BEGIN Data for the task

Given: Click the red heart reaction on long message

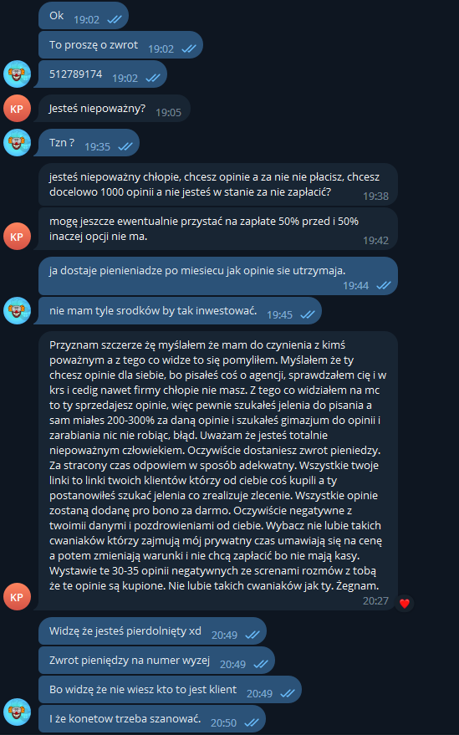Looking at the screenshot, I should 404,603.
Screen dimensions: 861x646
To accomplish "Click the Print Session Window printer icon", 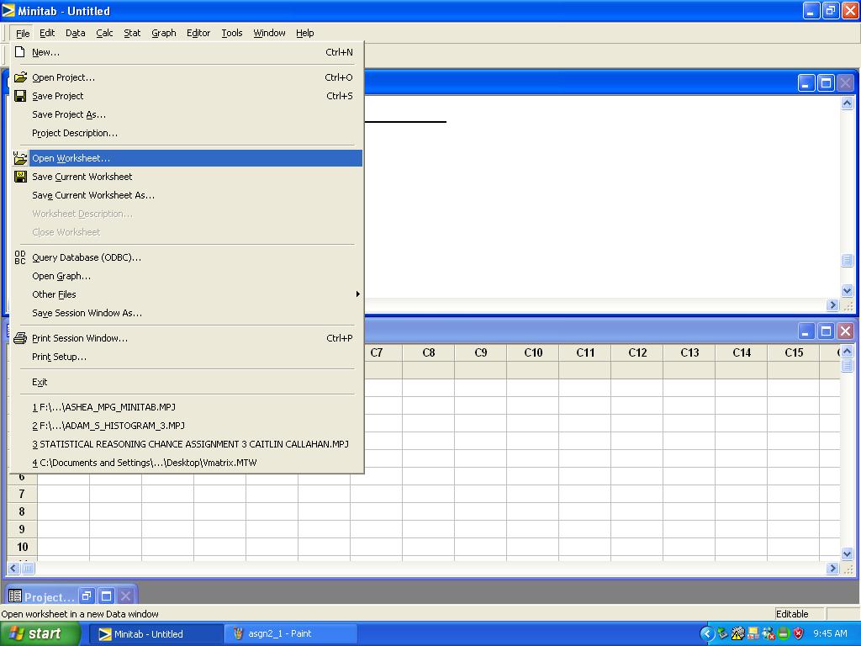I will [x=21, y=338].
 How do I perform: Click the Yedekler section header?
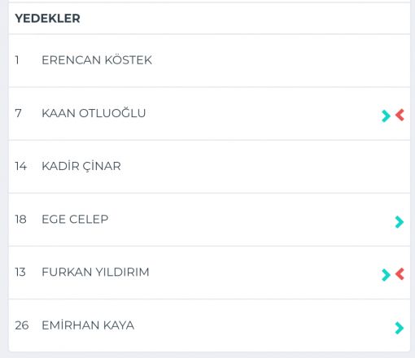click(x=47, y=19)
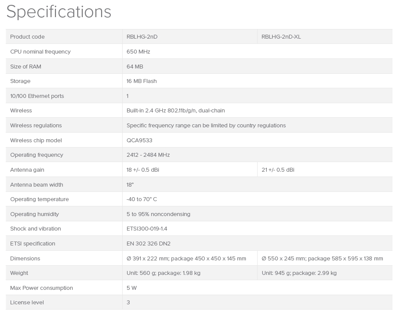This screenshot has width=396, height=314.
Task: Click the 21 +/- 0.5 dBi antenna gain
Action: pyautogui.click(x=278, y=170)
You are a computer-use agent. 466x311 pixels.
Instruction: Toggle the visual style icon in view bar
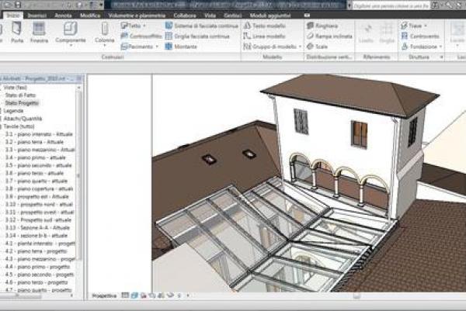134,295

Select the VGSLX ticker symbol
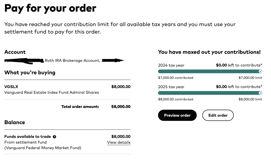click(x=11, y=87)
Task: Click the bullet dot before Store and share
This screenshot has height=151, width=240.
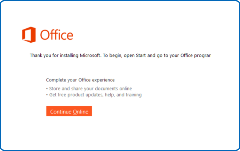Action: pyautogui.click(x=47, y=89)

END Data for the task
BEGIN Data for the task

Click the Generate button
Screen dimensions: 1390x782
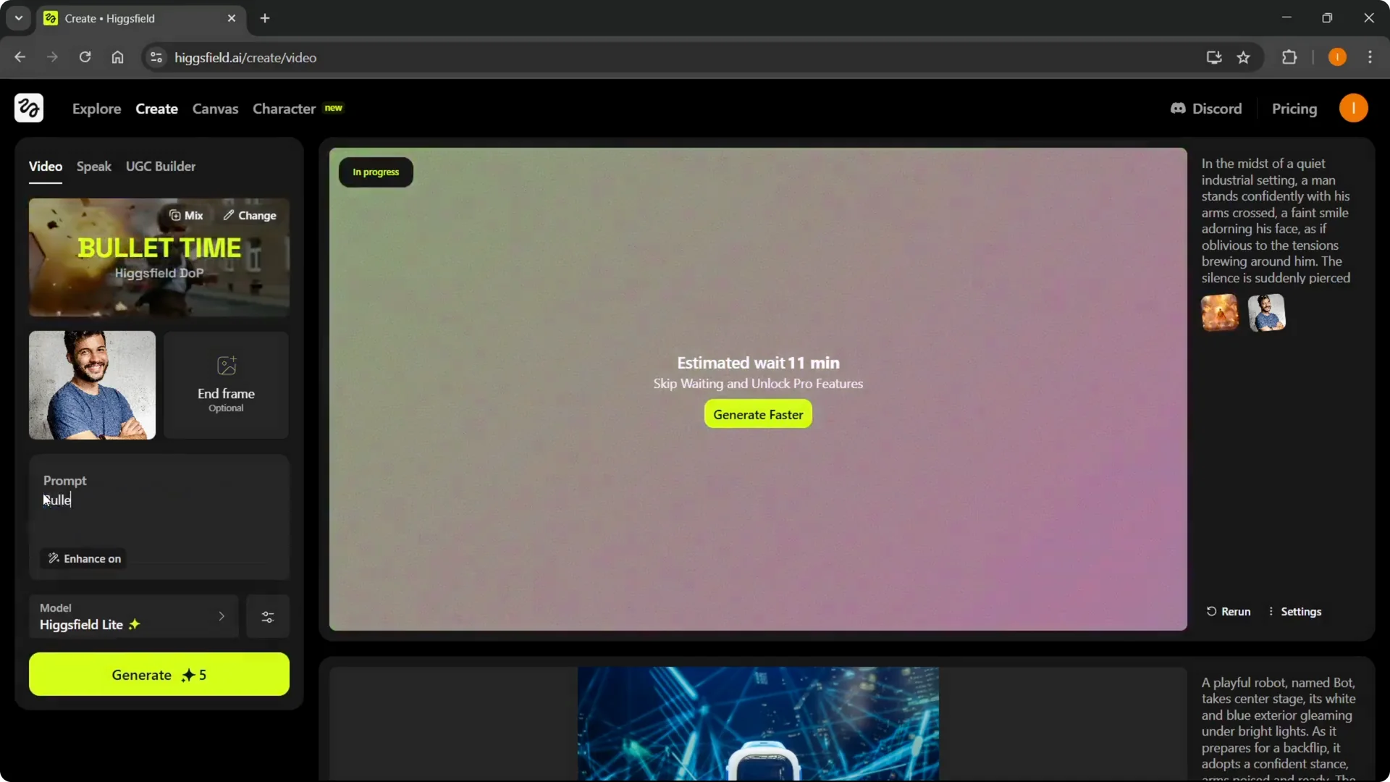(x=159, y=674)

END Data for the task

What is being asked
Rewrite the listing from the line that has "Click the Generate button" through the line that has "(x=159, y=674)", swapping "Generate" for "Submit" and changing nothing else. Leave the pictures out of your answer.

Correct answer
Click the Submit button
Screen dimensions: 1390x782
(x=159, y=674)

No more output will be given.